Required work: Pictures stay out of the copy; output exactly the lines from the one containing "This screenshot has height=600, width=800." through the end of the material.

Material for this exercise:
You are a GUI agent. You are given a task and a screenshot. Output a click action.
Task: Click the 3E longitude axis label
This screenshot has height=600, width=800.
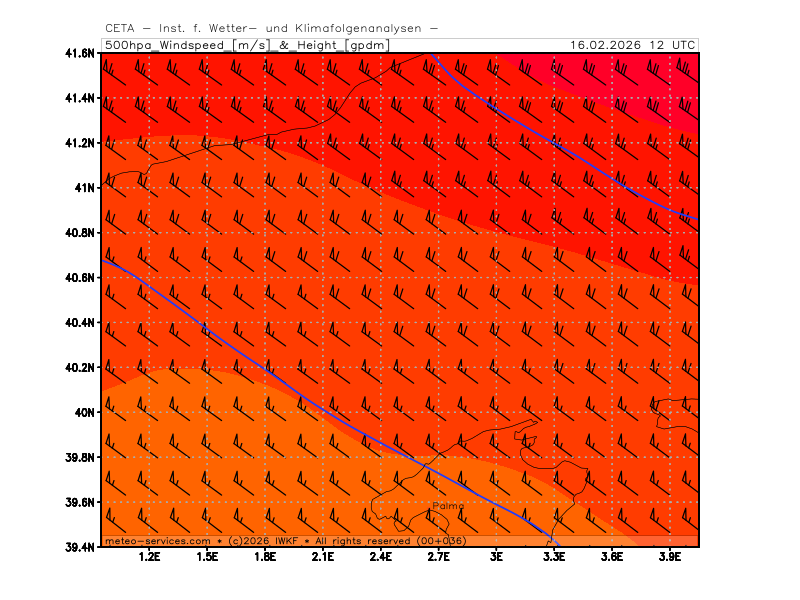point(496,557)
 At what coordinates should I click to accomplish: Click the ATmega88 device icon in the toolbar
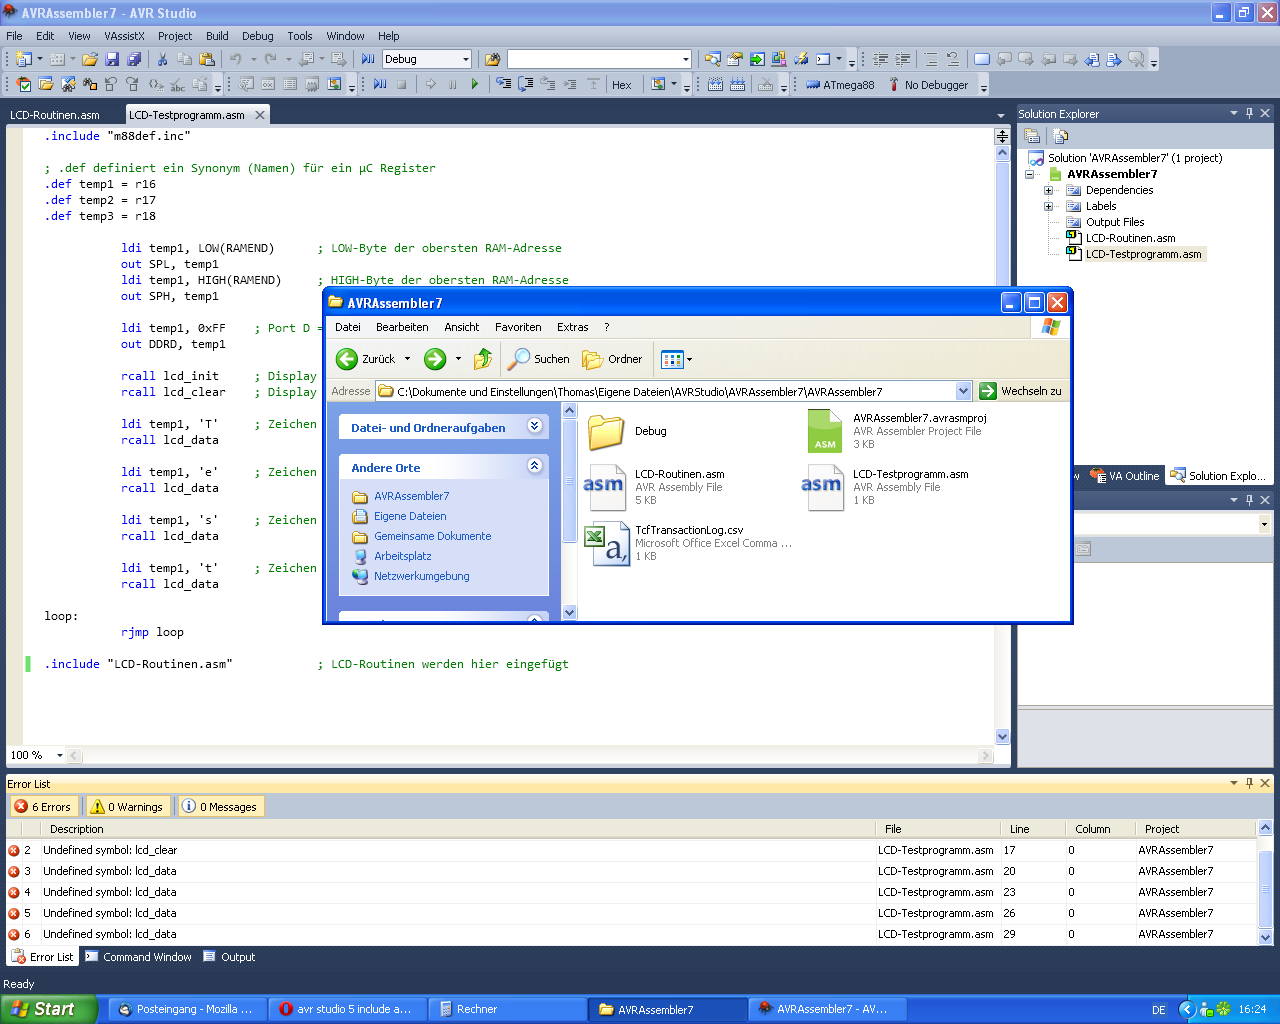814,85
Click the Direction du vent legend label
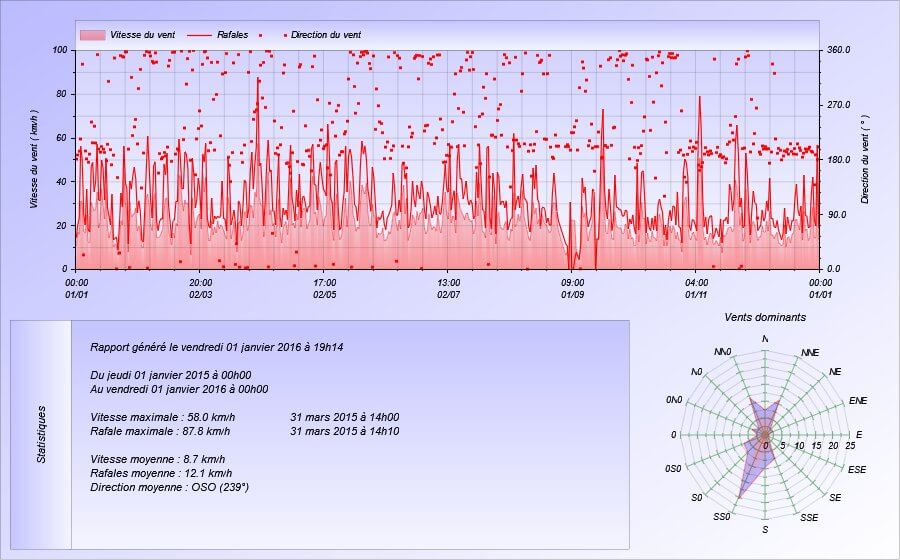The width and height of the screenshot is (900, 560). [326, 35]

Answer:
This screenshot has height=600, width=800.
point(496,557)
 At what coordinates should I click to accomplish: Click the ATmega88 device icon in the toolbar
814,85
Click the Direction du vent legend label
The width and height of the screenshot is (900, 560). [326, 35]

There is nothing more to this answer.